### TASK INSTRUCTIONS
The required answer is every line of the data containing the word "Click".

### SOURCE DATA

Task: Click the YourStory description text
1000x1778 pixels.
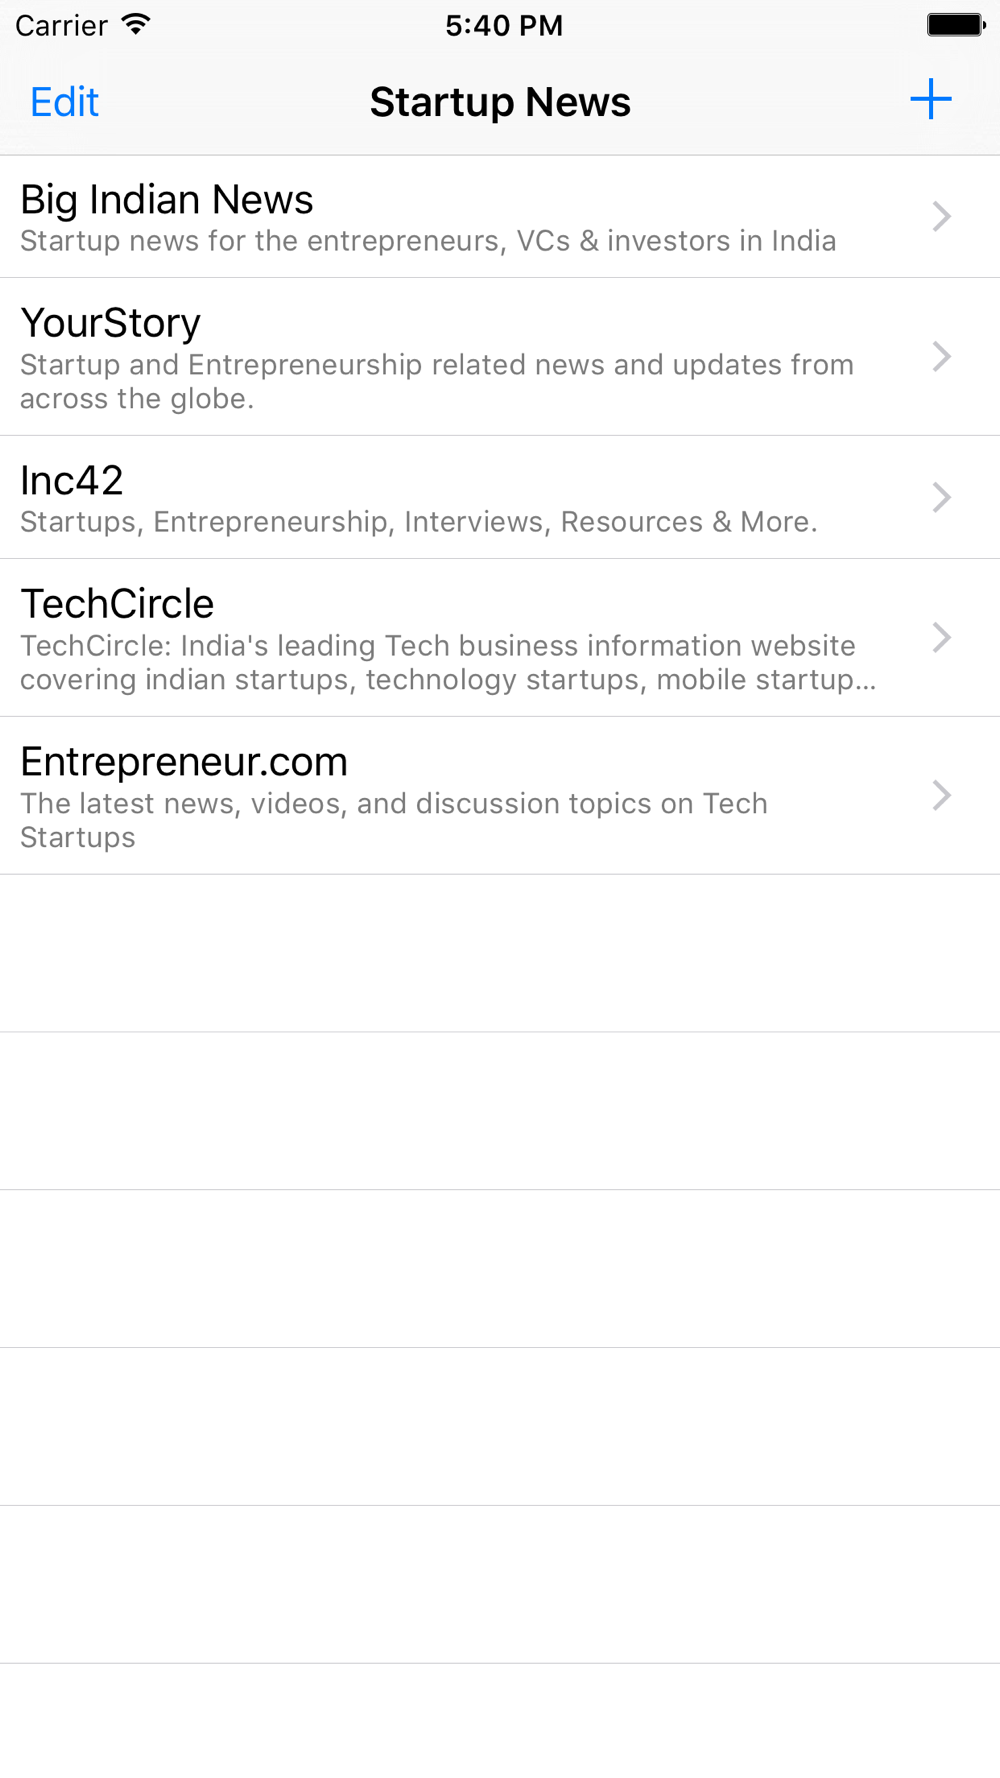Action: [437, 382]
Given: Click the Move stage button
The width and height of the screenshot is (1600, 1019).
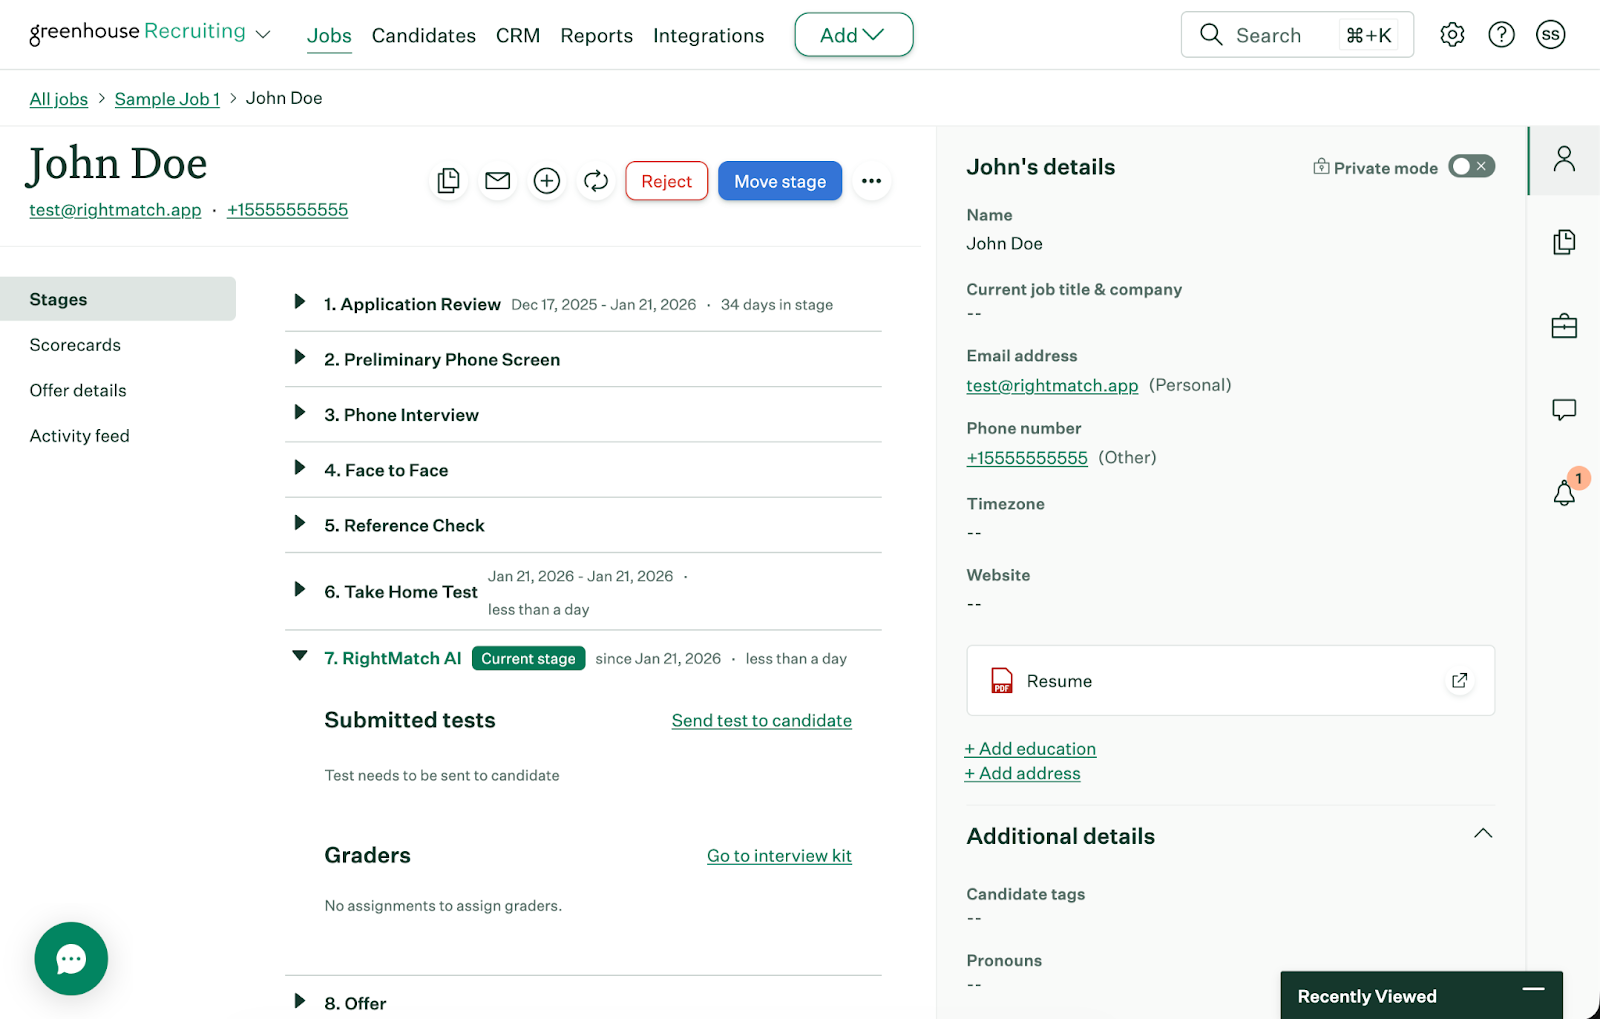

### EXPECTED OUTPUT
Task: Click the YourStory description text
Given: Click the Move stage button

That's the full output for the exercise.